There were 10 sales of condominiums, townhouses and duplex units in both 2012 and 2013. The dollar volume of those sales increased by about $1 million or 41 percent in 2013.
There are signs of life in new-home construction in the midvalley. The Willits residential developers are building a 10-unit condominium project, and three single-family home are under construction in Willits.
Lynn Kirchner, owner of Amore Realty in Carbondale, said the midvalley market is somewhere between healthy and unhealthy. “I’d say it’s still recovering,” she said.
At times the activity level was busy in 2013, she said. Inventory thinned out among the least expensive properties, triggering an “emotional” approach among some buyers. They felt they had to make an offer on what was available for fear there wouldn’t be other opportunities, according to Kirchner.
“There’s high demand for anything under $300,000,” she said. Inventory is limited in that price range.
On the other hand, she isn’t convinced that prices have bottomed out in all price ranges in the midvalley. Some sellers “didn’t get the memo” that buyers have emerged from the recession in a very cautious mood, Kirchner said.
“In some price points, they still have a ways to go — that’s over $600,000,” she said of price adjustments.

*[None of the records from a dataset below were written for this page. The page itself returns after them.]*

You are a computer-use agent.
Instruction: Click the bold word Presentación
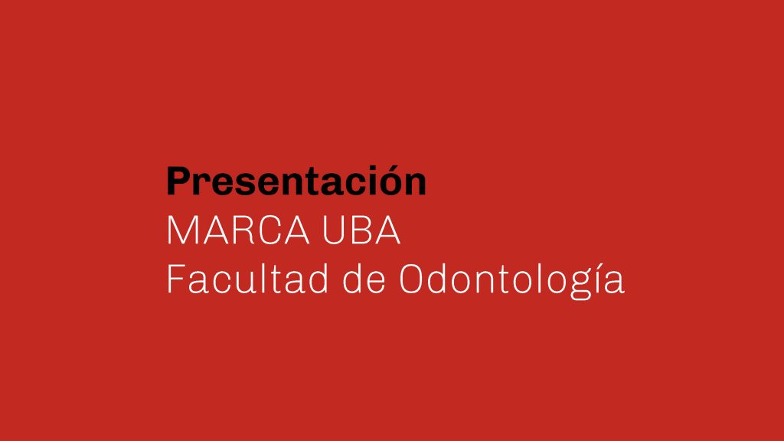tap(296, 181)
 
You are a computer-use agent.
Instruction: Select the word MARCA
tap(238, 230)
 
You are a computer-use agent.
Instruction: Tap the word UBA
tap(361, 230)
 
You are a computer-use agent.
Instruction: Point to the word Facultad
tap(247, 278)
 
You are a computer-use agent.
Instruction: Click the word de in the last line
tap(364, 278)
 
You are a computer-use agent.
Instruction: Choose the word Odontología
tap(512, 281)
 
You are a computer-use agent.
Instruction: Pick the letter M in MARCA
tap(181, 230)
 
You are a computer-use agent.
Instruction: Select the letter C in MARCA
tap(272, 230)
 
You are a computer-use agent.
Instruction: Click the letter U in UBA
tap(334, 230)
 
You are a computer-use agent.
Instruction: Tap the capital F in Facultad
tap(176, 278)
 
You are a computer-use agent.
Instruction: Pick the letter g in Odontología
tap(580, 286)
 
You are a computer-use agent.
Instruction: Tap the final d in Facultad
tap(318, 278)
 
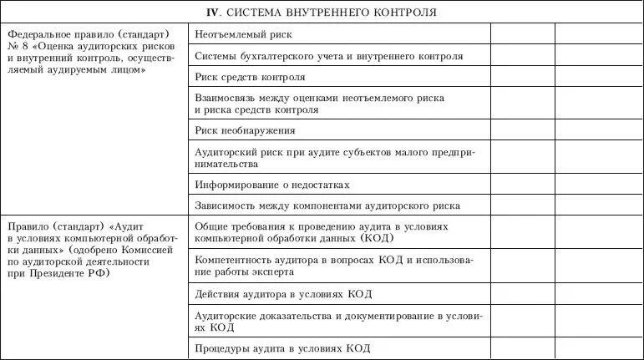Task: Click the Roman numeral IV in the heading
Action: tap(213, 13)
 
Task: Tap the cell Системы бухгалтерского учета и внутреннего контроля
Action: tap(328, 57)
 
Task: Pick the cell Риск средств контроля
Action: tap(250, 78)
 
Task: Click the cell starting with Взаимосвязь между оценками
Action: tap(319, 104)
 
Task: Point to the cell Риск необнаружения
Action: tap(245, 130)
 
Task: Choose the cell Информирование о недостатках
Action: tap(271, 184)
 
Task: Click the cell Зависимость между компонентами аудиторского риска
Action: tap(327, 205)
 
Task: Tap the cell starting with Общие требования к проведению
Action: tap(322, 231)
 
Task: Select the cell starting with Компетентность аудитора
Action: tap(332, 265)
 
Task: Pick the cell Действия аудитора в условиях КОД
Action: tap(283, 294)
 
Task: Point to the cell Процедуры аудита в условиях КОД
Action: tap(281, 348)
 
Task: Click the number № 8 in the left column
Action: tap(18, 47)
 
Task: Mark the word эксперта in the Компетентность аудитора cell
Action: tap(271, 271)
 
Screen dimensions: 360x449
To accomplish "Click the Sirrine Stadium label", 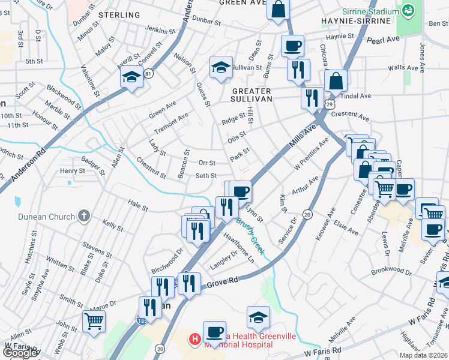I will tap(370, 11).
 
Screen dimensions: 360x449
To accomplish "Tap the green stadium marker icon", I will tap(408, 10).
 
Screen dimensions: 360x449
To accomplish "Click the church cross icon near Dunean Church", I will tap(84, 216).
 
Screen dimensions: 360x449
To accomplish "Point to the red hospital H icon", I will tap(195, 340).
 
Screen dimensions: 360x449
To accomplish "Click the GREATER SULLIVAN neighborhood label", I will tap(252, 94).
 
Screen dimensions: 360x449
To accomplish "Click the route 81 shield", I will tap(148, 73).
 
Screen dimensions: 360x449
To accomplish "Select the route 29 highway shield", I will tap(330, 104).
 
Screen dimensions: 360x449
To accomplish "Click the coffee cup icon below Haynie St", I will tap(292, 45).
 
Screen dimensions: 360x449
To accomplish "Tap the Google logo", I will tap(20, 353).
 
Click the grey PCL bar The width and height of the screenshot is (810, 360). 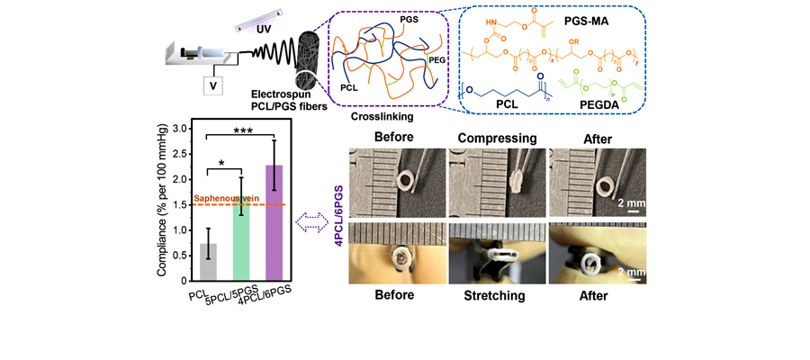click(x=208, y=262)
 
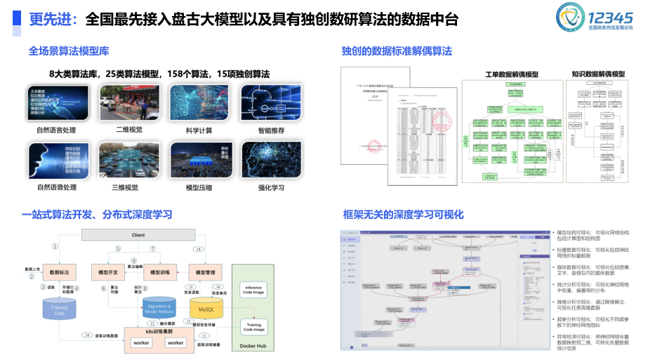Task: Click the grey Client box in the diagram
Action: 138,234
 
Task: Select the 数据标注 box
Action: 58,272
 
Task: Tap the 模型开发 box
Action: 108,272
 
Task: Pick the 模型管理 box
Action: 205,272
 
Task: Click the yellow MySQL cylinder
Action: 205,309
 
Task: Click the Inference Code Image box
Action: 254,291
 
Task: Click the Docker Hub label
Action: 253,347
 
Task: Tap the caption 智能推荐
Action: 270,131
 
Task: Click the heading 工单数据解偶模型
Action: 512,74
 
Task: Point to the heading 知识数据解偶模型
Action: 598,73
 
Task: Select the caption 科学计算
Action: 199,131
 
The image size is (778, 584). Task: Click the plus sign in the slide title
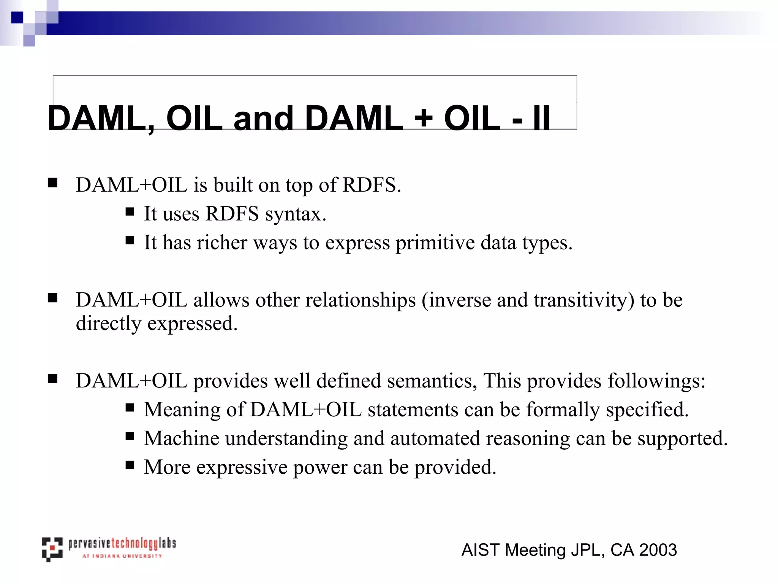point(424,118)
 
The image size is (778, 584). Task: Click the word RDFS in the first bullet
point(372,185)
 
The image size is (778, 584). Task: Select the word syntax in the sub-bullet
point(296,214)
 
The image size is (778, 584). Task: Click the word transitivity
point(584,300)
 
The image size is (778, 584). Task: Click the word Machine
point(182,438)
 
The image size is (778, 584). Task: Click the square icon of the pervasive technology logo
point(52,549)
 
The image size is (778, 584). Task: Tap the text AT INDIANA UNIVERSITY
point(122,556)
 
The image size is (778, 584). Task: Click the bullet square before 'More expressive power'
point(130,465)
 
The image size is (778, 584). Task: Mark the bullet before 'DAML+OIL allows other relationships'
point(53,298)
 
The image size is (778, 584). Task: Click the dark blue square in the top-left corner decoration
point(17,17)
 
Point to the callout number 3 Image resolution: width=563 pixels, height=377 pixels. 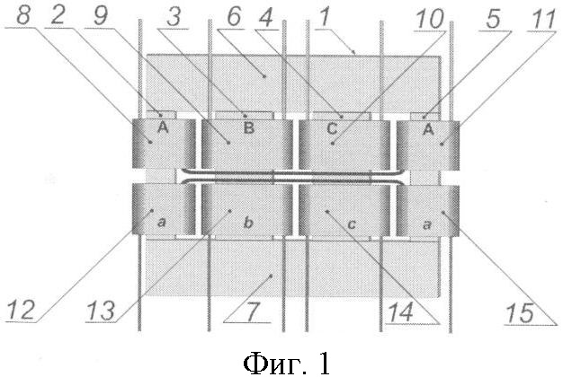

Lucas said midvalley prices were heavily impacted by distressed sales during the recession, starting in 2009. Bank sales and short sales, where sellers took less than they owed, drove down prices and established new “benchmarks.” Those types of sales are tapering off. For the Roaring Fork Valley as a whole, foreclosure filings fell 54 percent from 354 in 2012 to 161 in 2013, according to public trustee records in Pitkin, Eagle and Garfield counties.
But Kirchner said she believes the problem hasn’t completely eased even though the economy of the valley has improved.
“We still have too many people out of work,” she said. “We still have too many people struggling to make ends meet. There are people leaving the valley every day.”
Despite the ongoing hardships many people face, Kirchner said she is optimistic about continued improvement in the market in 2014.
Lucas said the Multiple Listing Service shows there are 29 properties currently under contract in the midvalley — 18 in Carbondale and El Jebel; six in Basalt; and five in Missouri Heights.
She sees ample evidence that the market has improved from where it was at three to five years ago. “It was at a standstill in the midvalley,” Lucas said.
But recovery is coming slowly.
“It is not a free-for-all out there,” she said.